Com nenhum ponto em dois jogos, os qataris enfrentam a Holanda pela última rodada do Grupo A, apenas para cumprir tabela. Em jogo estará, também, a dignidade do futebol do país, que tentará evitar outro feito histórico: ser o primeiro país sede a acabar a competição com três derrotas na fase de grupos.
O fracasso esportivo do Qatar na Copa do Mundo pode parecer óbvio, mas o país tentou de várias formas evitar ser um saco de pancadas na Copa do Mundo. Desde que ganhou o direito de organizar o evento, em 2010, foram feitos vários esforços para melhorar o nível do futebol do país. No ranking da Fifa, o Qatar pulou de 119º, quando o Joseph Blatter abriu o envelope que surpreendeu o mundo do futebol, para a 50ª posição.
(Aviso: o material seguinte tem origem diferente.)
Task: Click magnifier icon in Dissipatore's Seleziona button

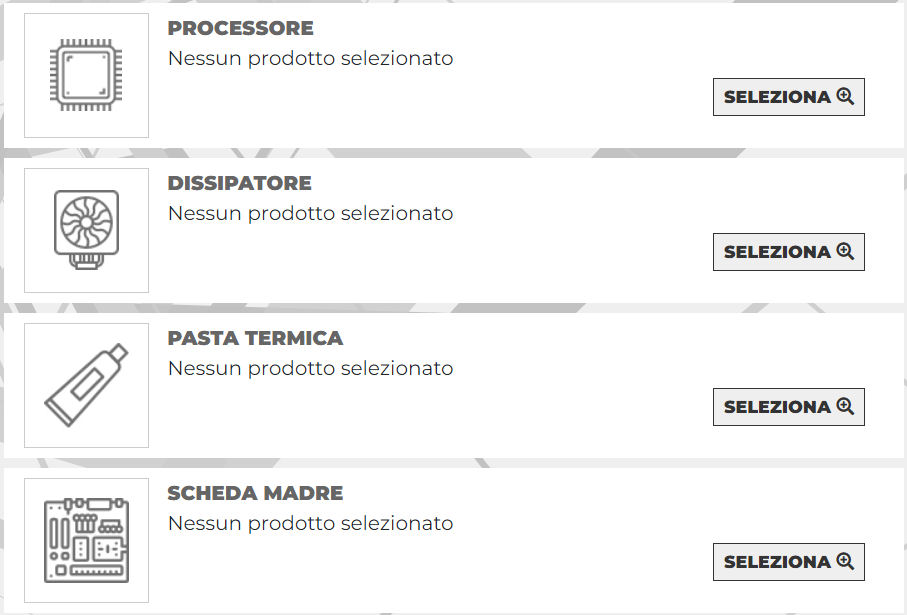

DNA espanhol e “tiki-taka”
A grande iniciativa do projeto qatari foi a Academia Aspire, criada para formar jogadores para a seleção do país. Com olheiros no Qatar e também pela África, a Aspire conseguiu captar 18 dos 26 jogadores da atual seleção, entre eles Almoez Ali, sudanês que é a maior estrela da seleção. Para comandar o “laboratório de jogadores”, foram contratados especialistas europeus, sobretudo espanhóis.
O intercâmbio com a Espanha teve como dois maiores expoentes o atual treinador da seleção, Félix Sánchez, e Xavi Hernández, atual técnico do Barcelona. O meio-campista campeão mundial em 2010 foi contratado primeiro como jogador, em 2015, e depois como treinador.
À frente do Al Saad, o catalão foi campeão nacional e formou a base do atual selecionado nacional. O estilo de jogo com foco na posse de bola acabou se transferindo para a equipe conduzida por Félix Sánchez, que teve como ponto máximo de seu “tiki-taka do deserto” na Copa Asiática de 2019, quando conquistou o título com vitórias convincentes sobre Arábia Saudita, Coreia do Sul e Emirados Árabes, e principalmente um 3 a 1 diante do Japão na final.
A seleção qatari também disputou a Copa América daquele ano, no Brasil, e a Copa Ouro de 2021, quando venceu Honduras e El Salvador e só parou nas semifinais, derrotada por 1 a 0 pelos Estados Unidos.
Na preparação para a Copa do Mundo, o Qatar também levou uma vantagem que nenhuma seleção de fora da Europa teve: a chance de disputar amistosos contra equipes do Velho Continente. Foram 11 desde 2021, incluindo dois contra Portugal e outros dois contra a Sérvia. A seleção brasileira não conseguiu uma única data para enfrentar europeus no mesmo período.
A reta final de preparação teve ainda uma espécie de seleção permanente treinando por 3 meses, enquanto os adversários tinham atletas envolvidos em jogos oficiais sete dias antes da competição. O Equador, adversário no jogo de abertura da Copa, convocou seus 26 jogadores a seis dias da estreia.
“Estamos trabalhando há meses para poder ter um bom desempenho. Quando você chega aqui você precisa saber de onde vem. Se isto é um fracasso e uma decepção, isso depende das expectativas”, disse o técnico Félix Sánchez após a derrota para Senegal, que sacramentou a eliminação.
O conceito de fracasso, decepção ou vexame é subjetivo. O que está marcado na história, de forma muito objetiva e matemática, é que nunca houve um anfitrião com desempenho tão ruim quanto o do Qatar em 2022.